The 33-year-old, nicknamed Pepsi, left behind his phone and wallet and vanished with little trace other than his old cell phone found in a wooded area by a group of friends and family on June 25.

The phone turned out to give no further evidence into his disappearance, and his sister Ashley Hamlyn told the CBC the family feels stumped.

"Basically you're given bad news, and it's like a bad dream that you cannot wake up from," Hamlyn said.

"Unfortunately we've come up with no new leads so we don't know where to focus and I feel like we're just stuck. We're in the same place where we were on day one, and I don't know how to get unstuck at this point."

Hamlyn has personally put up over 200 missing posters.

"I've covered Trevor's whole neighborhood, with another friend, that took days to do," she said. 
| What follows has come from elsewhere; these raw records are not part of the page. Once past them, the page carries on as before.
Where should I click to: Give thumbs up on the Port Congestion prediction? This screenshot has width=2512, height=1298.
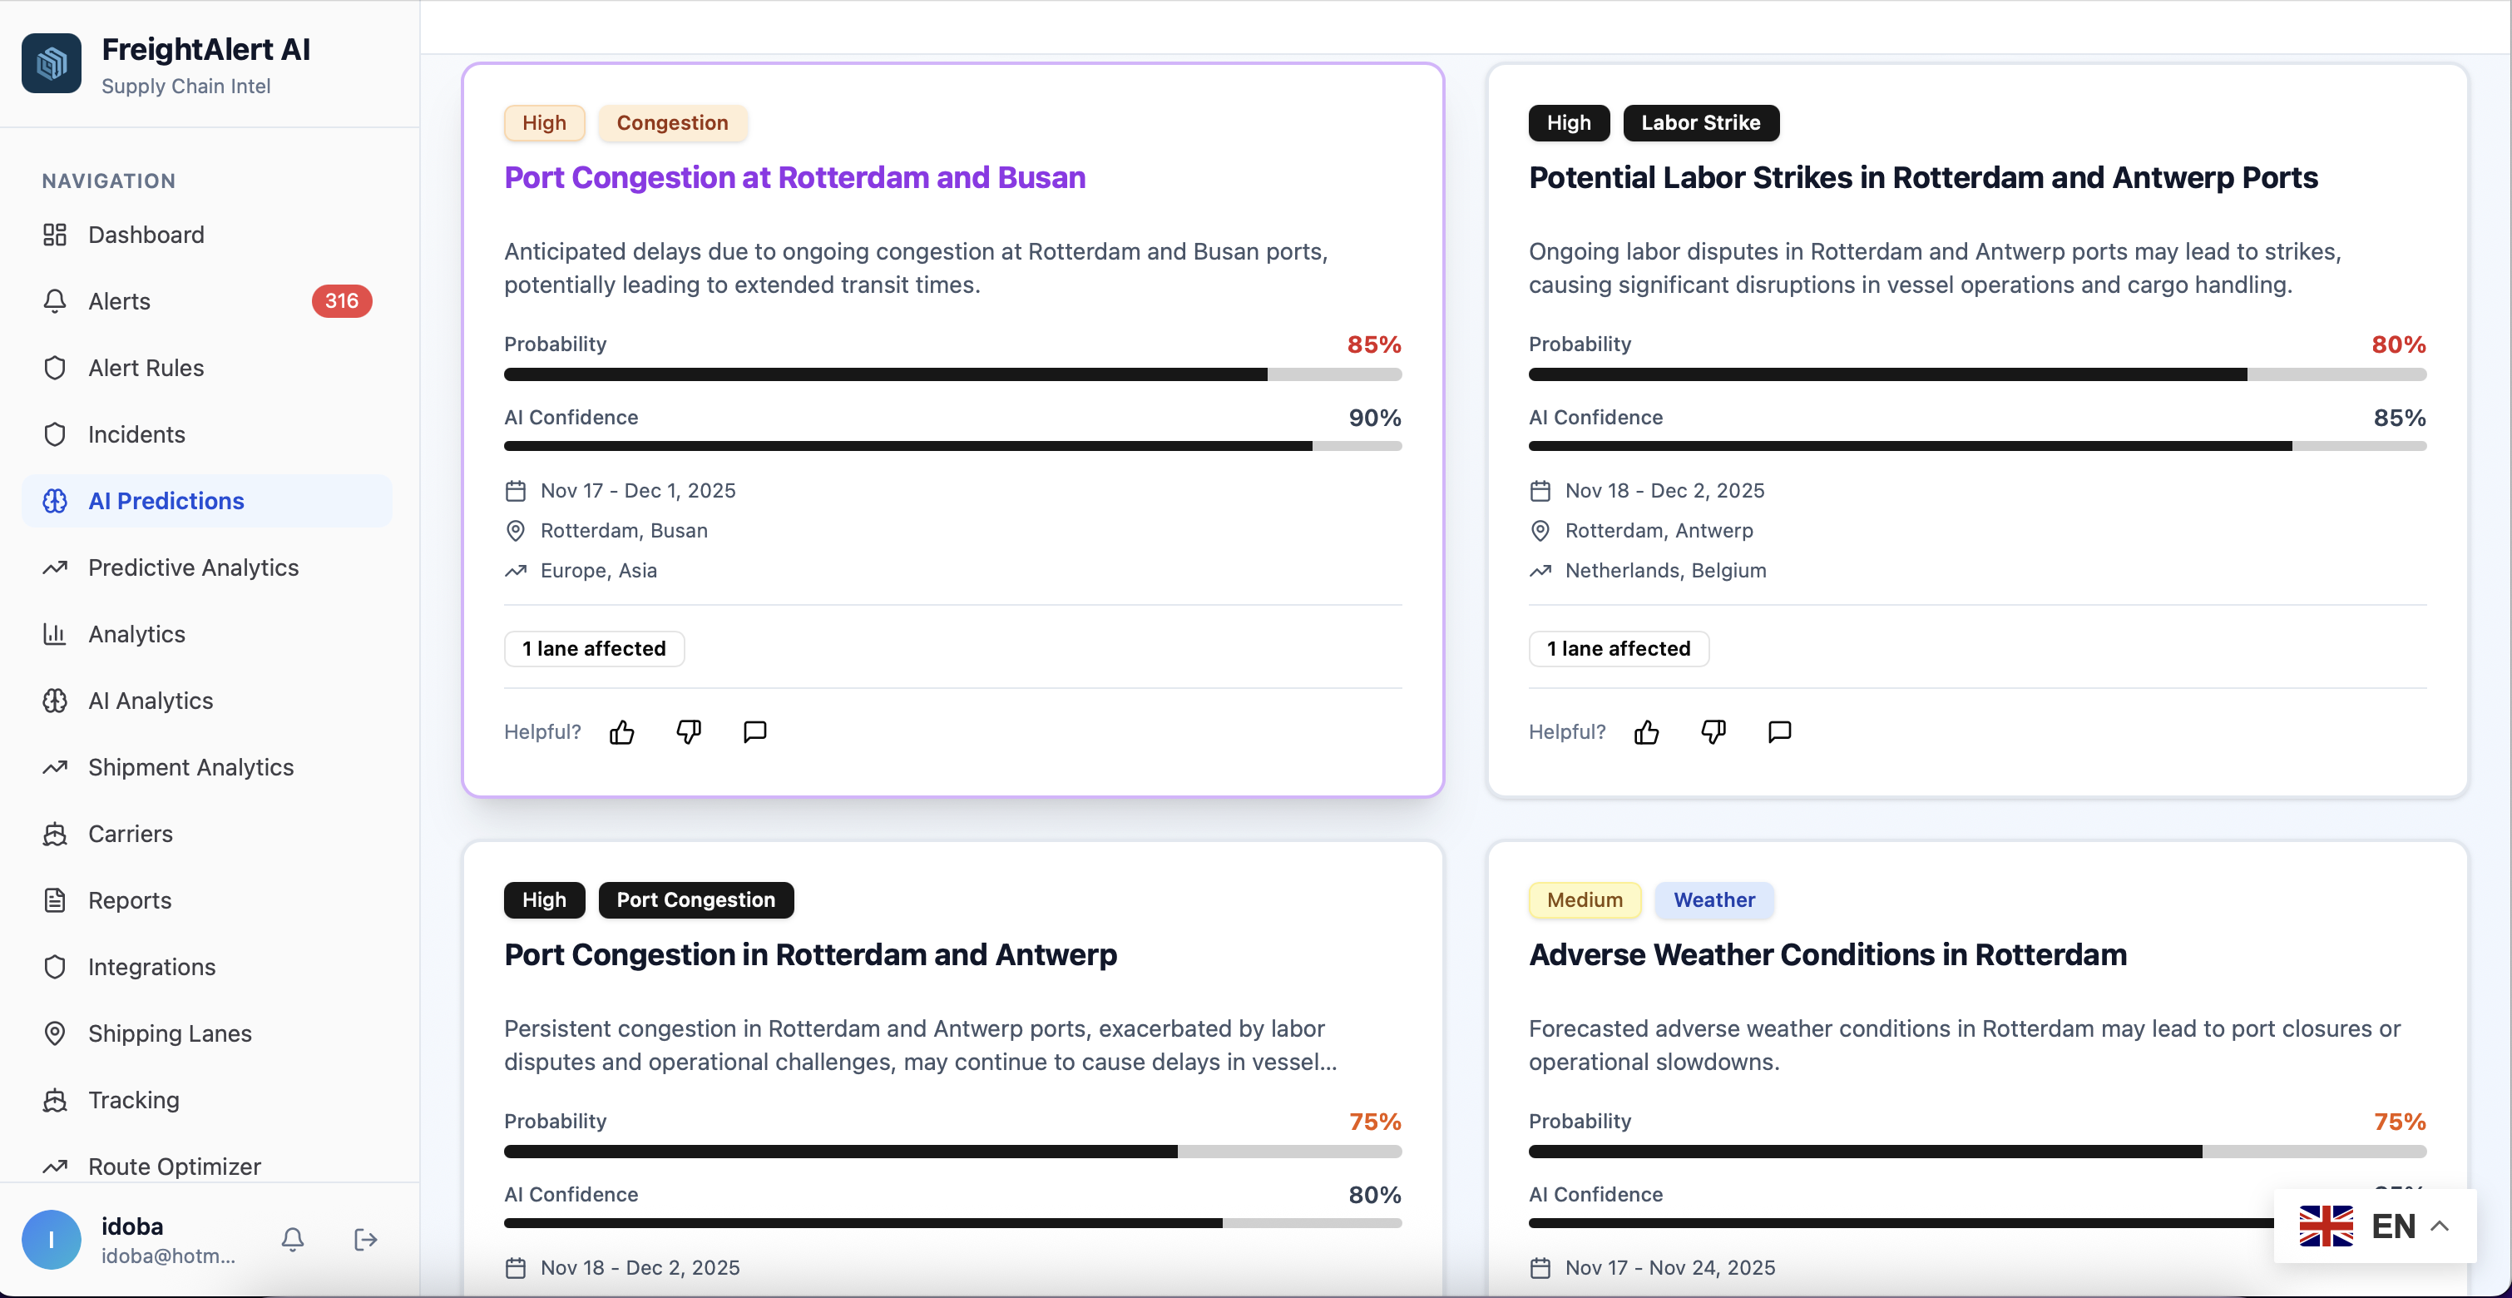coord(621,731)
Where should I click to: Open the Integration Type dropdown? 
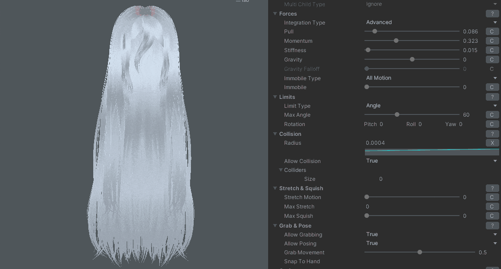coord(431,22)
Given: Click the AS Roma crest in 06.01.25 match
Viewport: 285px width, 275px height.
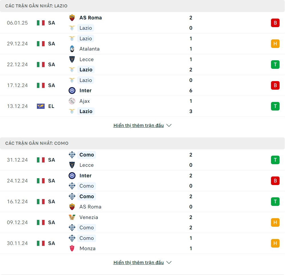Looking at the screenshot, I should point(72,18).
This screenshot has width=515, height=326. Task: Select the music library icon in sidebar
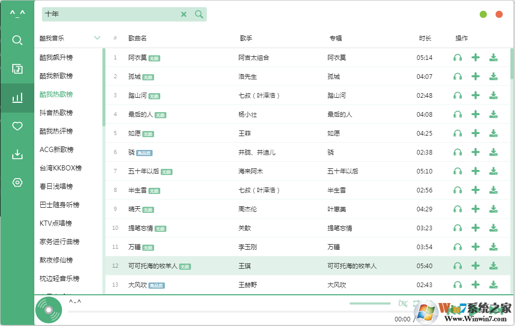point(17,68)
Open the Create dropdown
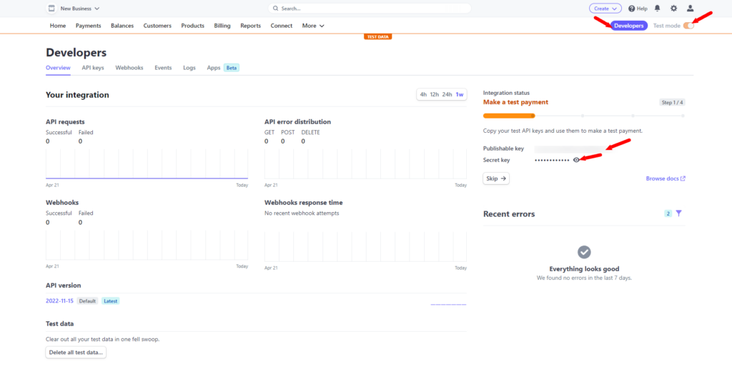Screen dimensions: 732x384 click(605, 9)
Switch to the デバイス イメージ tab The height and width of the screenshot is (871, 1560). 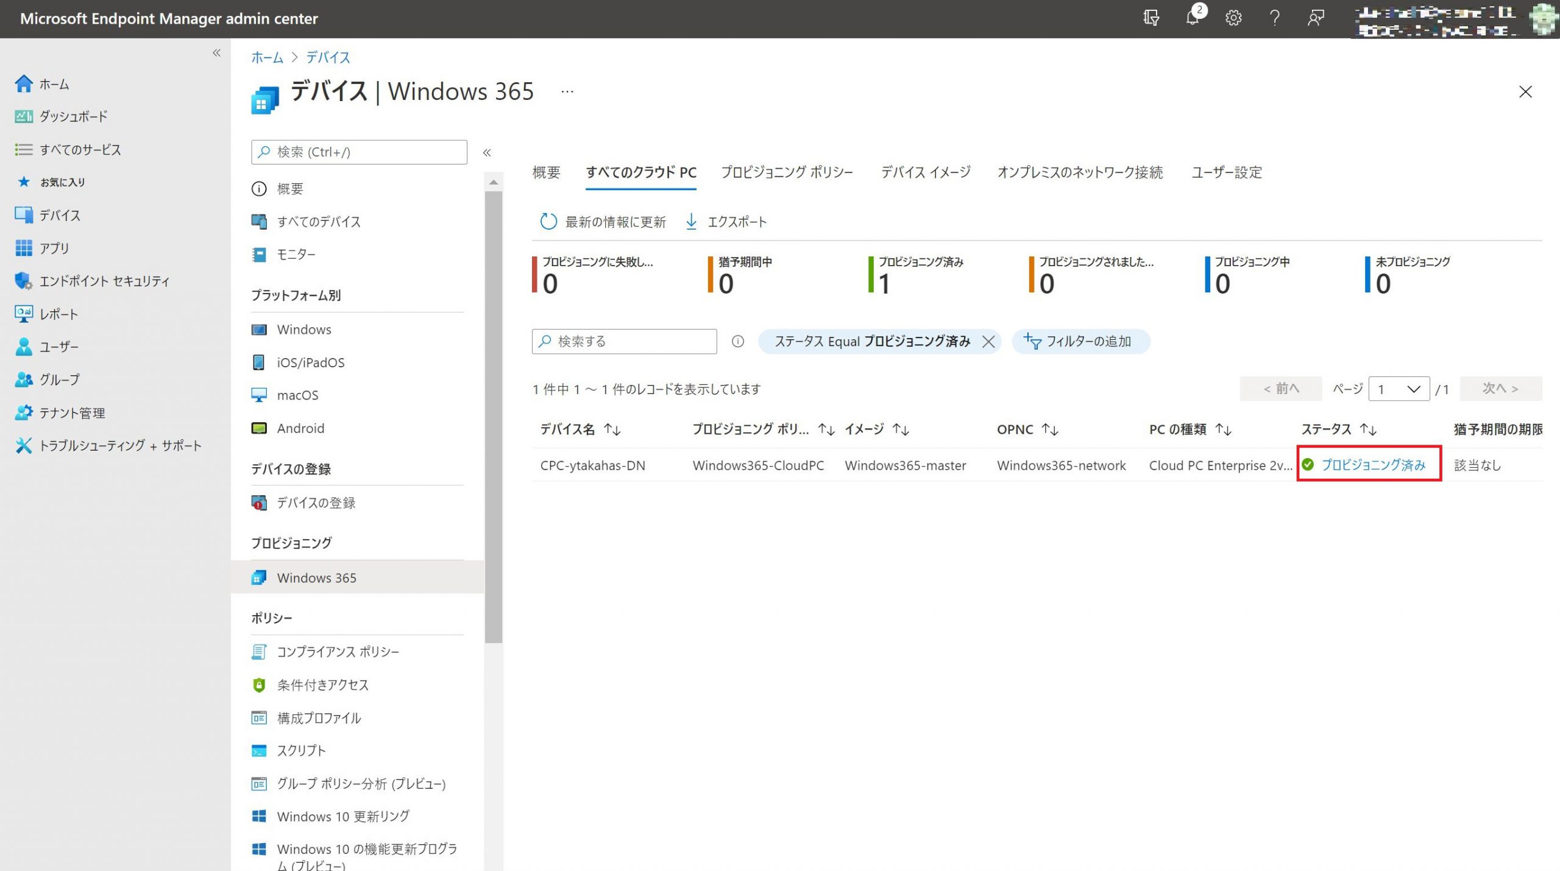coord(925,172)
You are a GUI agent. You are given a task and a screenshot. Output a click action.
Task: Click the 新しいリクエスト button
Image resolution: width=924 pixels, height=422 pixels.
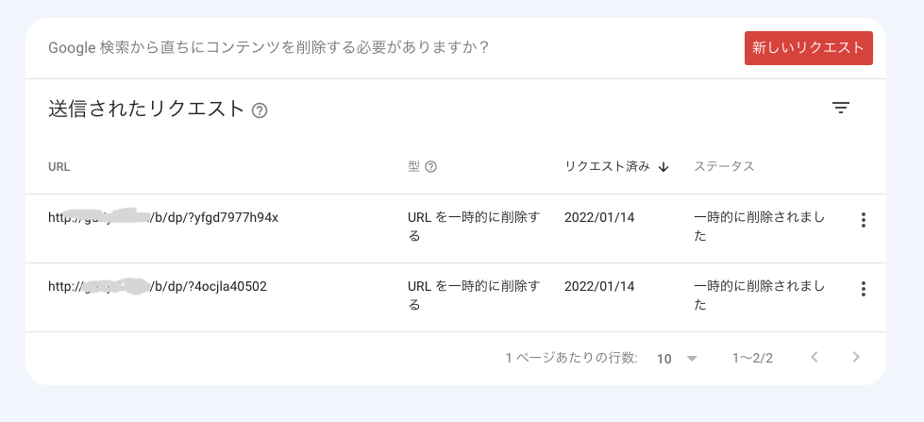coord(809,48)
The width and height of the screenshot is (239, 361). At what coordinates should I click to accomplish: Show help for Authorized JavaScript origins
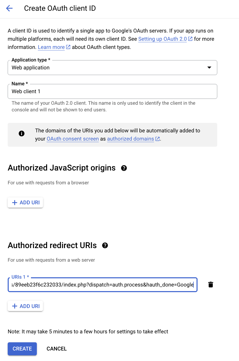pyautogui.click(x=124, y=168)
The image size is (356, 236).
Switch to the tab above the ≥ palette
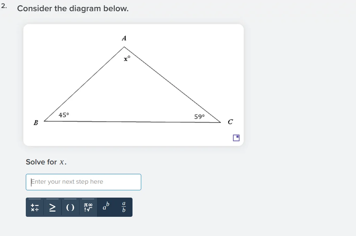point(52,199)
As for the next step, Hamlyn is hoping to get some help as the search continues for her brother.

"I'm also going to start speaking with some of Cortney Lake's family. try to get some input from them," Hamlyn said.

"They have been through this, unfortunately, and they're more experts than I am in this. We're also still talking to people and still hoping to get some tips and leads."  

The Cortney Lake disappearance has been ongoing for more than a year now. Like Trevor Hamlyn's case, the family has been frustrated by a lack of evidence and an abundance of dead ends.

Both families are continuing to search for their missing family members.